### [Task statement]
Taking the listing below, restate word for word each line from the line with "Local Services Across" to the line with "SANDSTONE (85, 2221)", ends included, and stop there.

### [Provided entries]

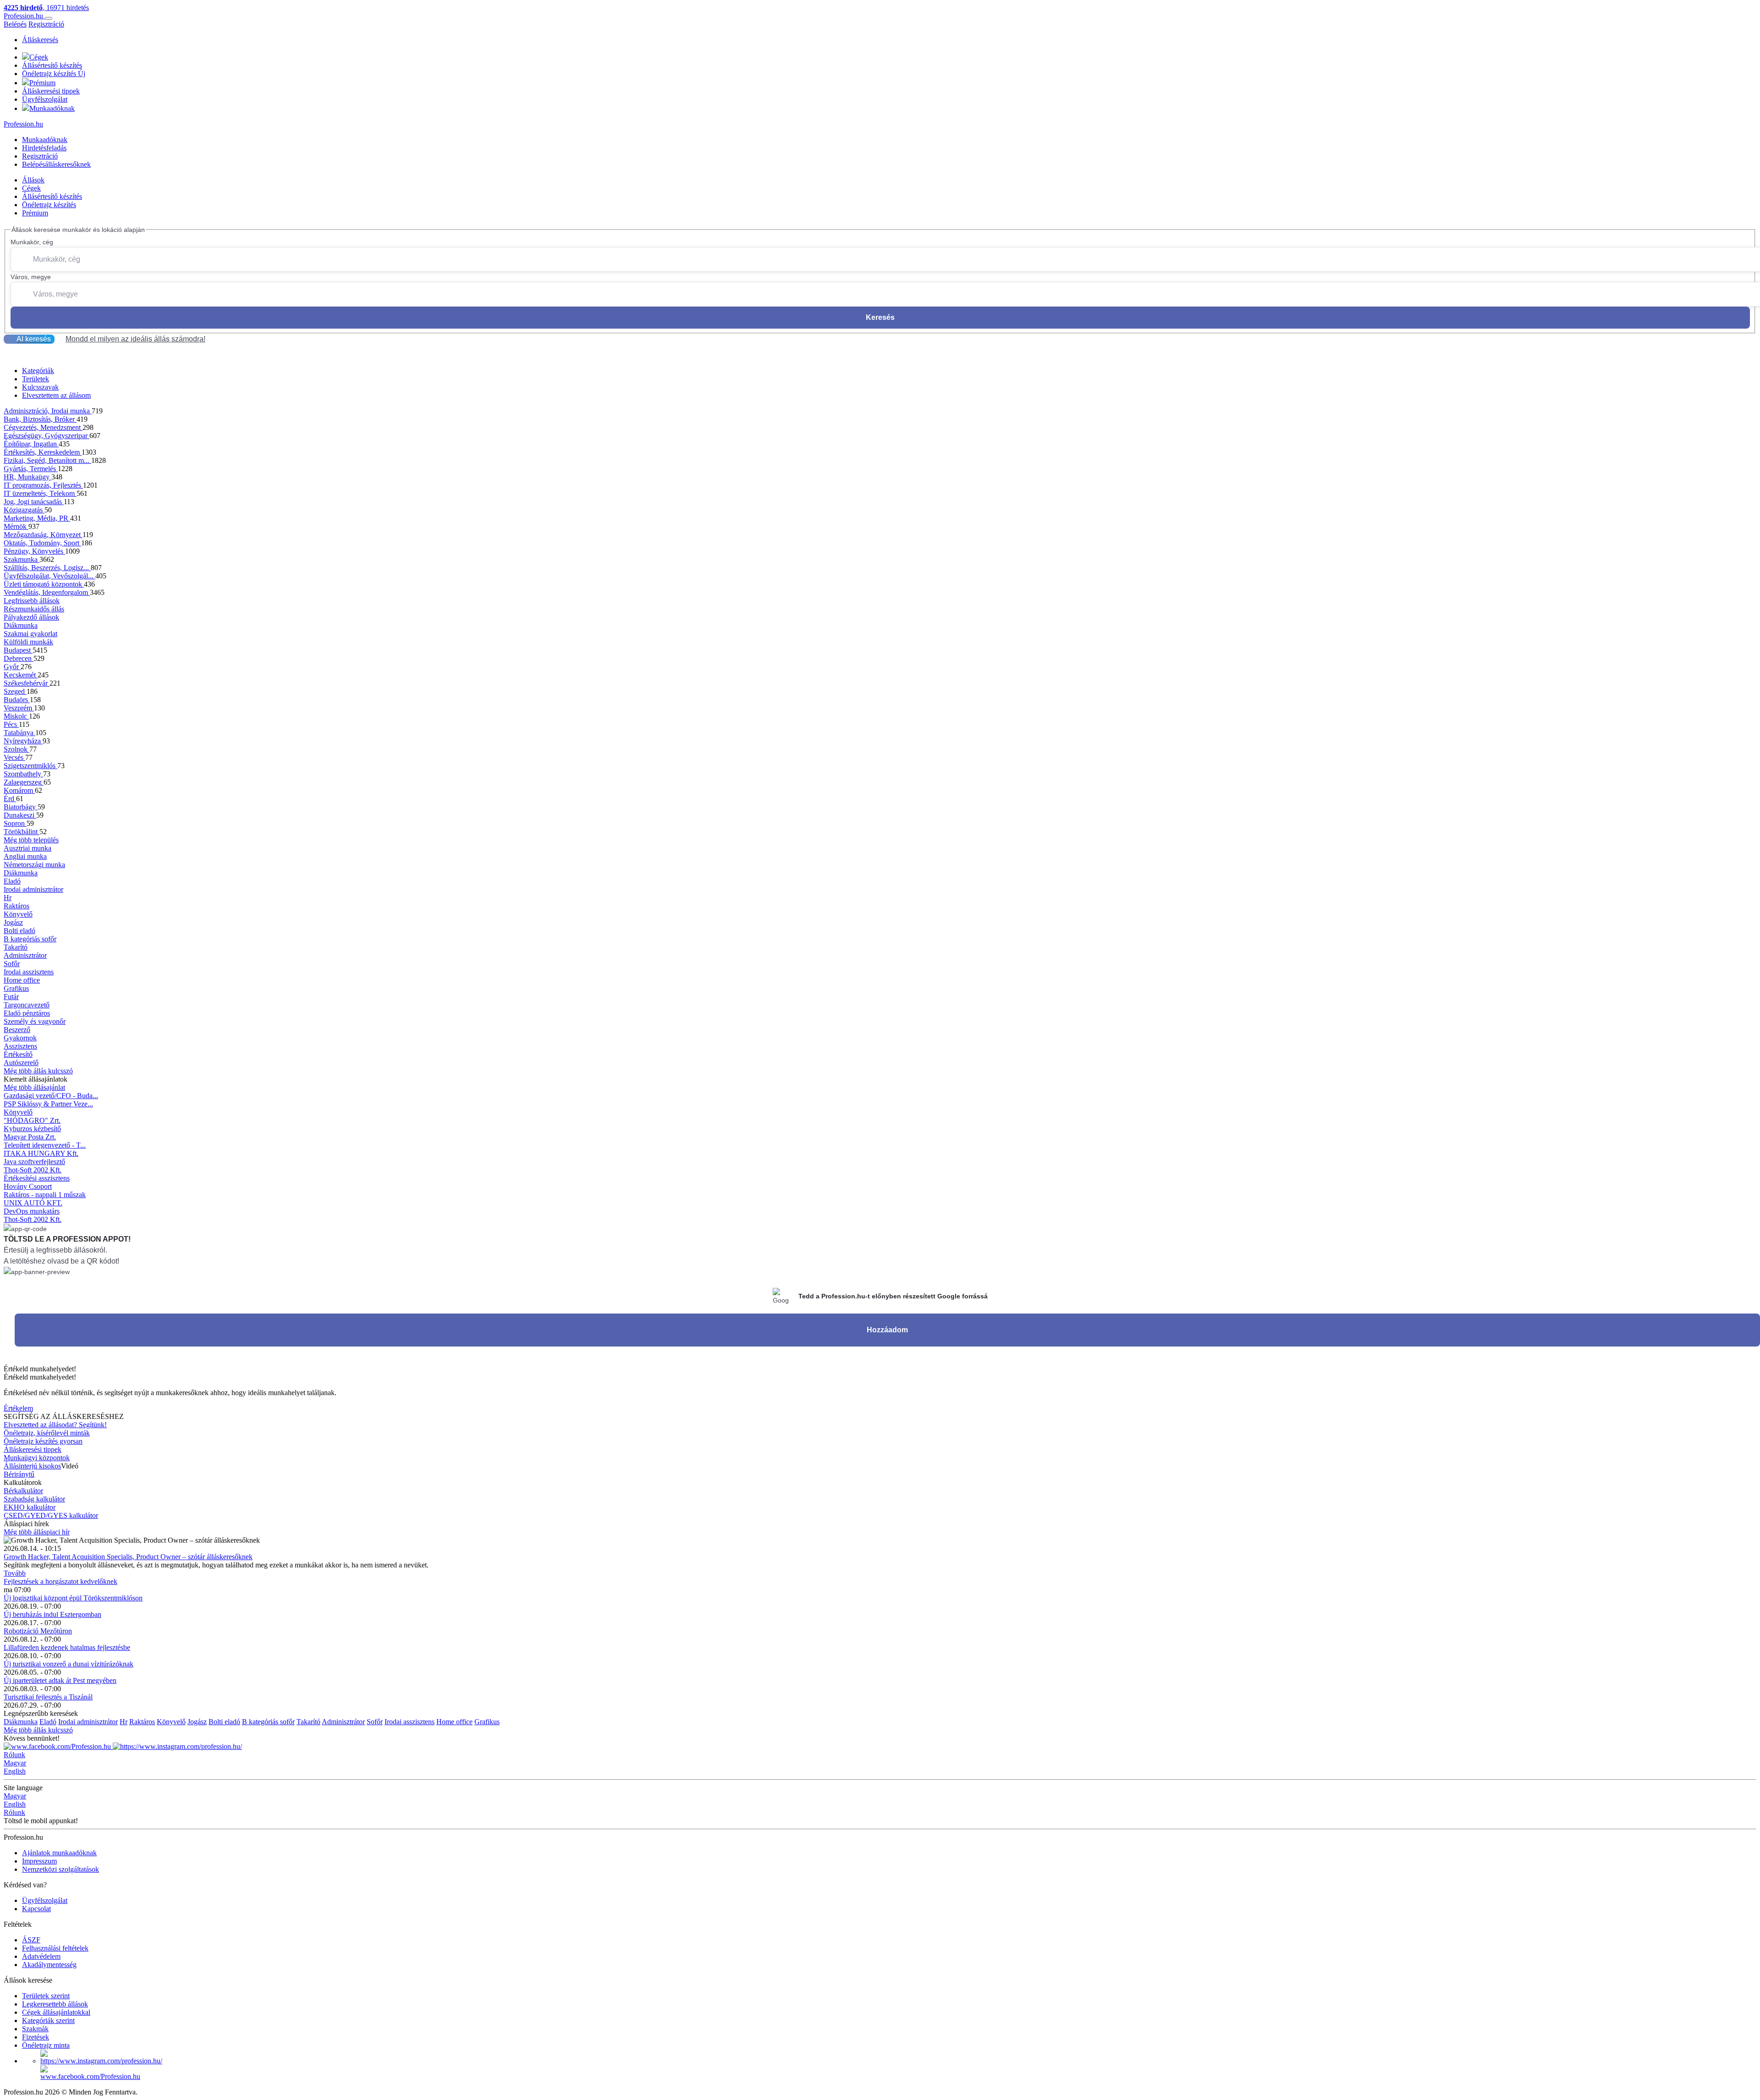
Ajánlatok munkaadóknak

---

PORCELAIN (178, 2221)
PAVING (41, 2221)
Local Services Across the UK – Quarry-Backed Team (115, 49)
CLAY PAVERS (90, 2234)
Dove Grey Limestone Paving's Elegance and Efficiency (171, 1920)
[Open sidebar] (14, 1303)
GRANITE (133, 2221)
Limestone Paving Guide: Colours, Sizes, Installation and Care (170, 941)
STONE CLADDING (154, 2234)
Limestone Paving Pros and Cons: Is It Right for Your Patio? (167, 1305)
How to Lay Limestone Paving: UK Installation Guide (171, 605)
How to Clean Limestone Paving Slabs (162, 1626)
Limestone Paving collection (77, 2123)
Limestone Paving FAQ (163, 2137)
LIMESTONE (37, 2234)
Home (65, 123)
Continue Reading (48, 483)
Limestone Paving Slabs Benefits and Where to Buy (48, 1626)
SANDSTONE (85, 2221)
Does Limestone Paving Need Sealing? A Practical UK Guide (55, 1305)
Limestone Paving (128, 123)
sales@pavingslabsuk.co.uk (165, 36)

### [Exercise response]
Local Services Across the UK – Quarry-Backed Team (115, 49)
CLAY PAVERS (90, 2234)
Dove Grey Limestone Paving's Elegance and Efficiency (171, 1920)
[Open sidebar] (14, 1303)
GRANITE (133, 2221)
Limestone Paving Guide: Colours, Sizes, Installation and Care (170, 941)
STONE CLADDING (154, 2234)
Limestone Paving Pros and Cons: Is It Right for Your Patio? (167, 1305)
How to Lay Limestone Paving: UK Installation Guide (171, 605)
How to Clean Limestone Paving Slabs (162, 1626)
Limestone Paving collection (77, 2123)
Limestone Paving FAQ (163, 2137)
LIMESTONE (37, 2234)
Home (65, 123)
Continue Reading (48, 483)
Limestone Paving Slabs Benefits and Where to Buy (48, 1626)
SANDSTONE (85, 2221)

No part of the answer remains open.